Data entries
* * *

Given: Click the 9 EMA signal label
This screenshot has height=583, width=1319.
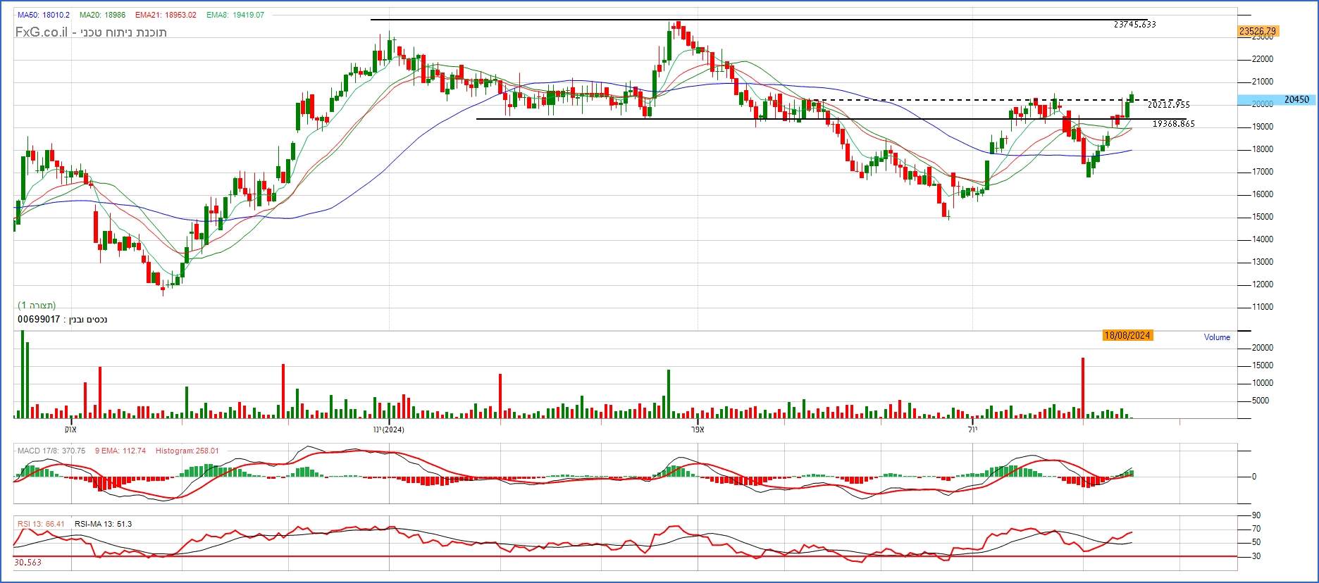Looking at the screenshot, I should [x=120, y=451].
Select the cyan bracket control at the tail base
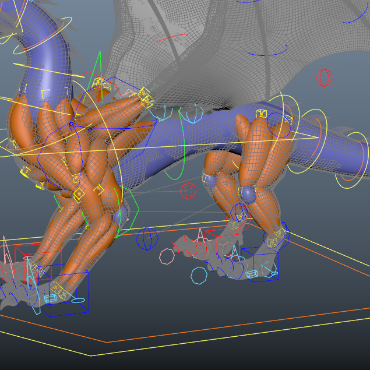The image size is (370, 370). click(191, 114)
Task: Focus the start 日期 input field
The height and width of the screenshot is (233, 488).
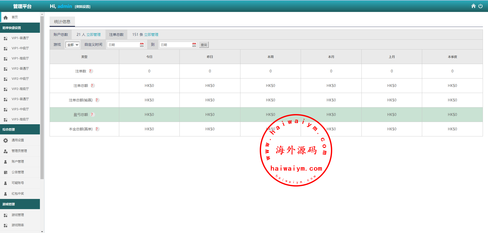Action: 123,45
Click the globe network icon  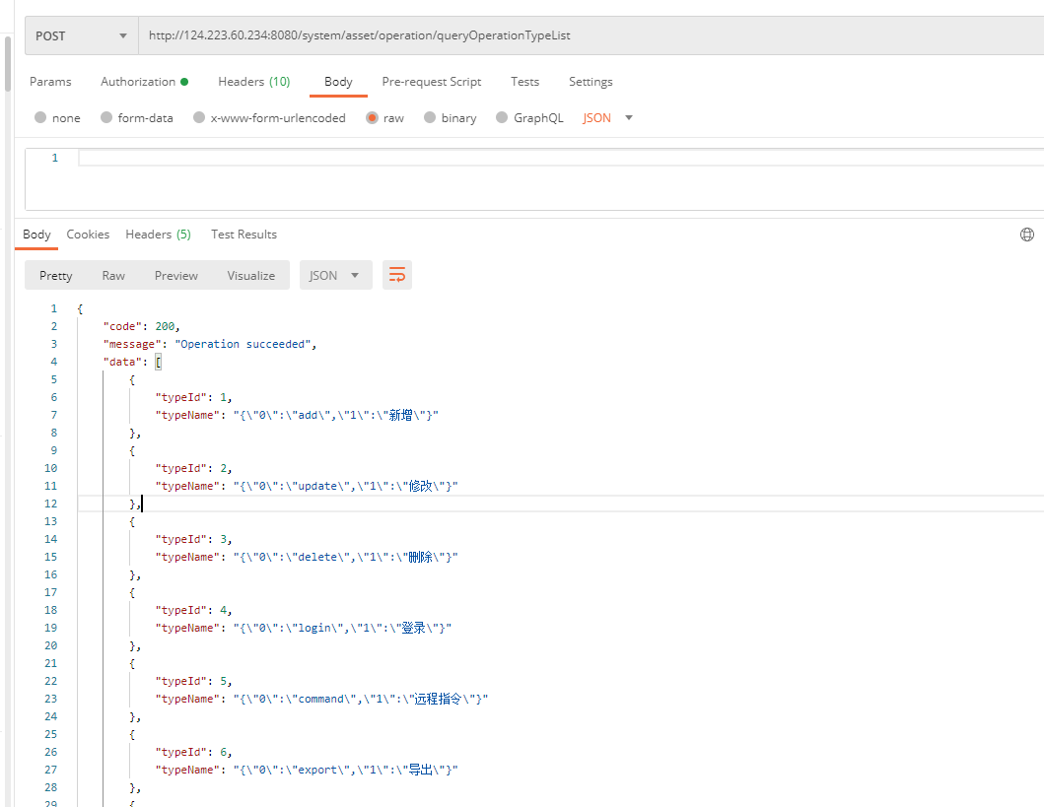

* * *

WHAT YOU HAVE TO DO
Find the line that contains "The height and", then write out that line and each one after it, exactly and with nothing else, through the end of the entries above, without the pictures.

RESPONSE TO THIS EXERCISE
The height and width of the screenshot is (233, 488).
Action: 123,45
Click the globe network icon  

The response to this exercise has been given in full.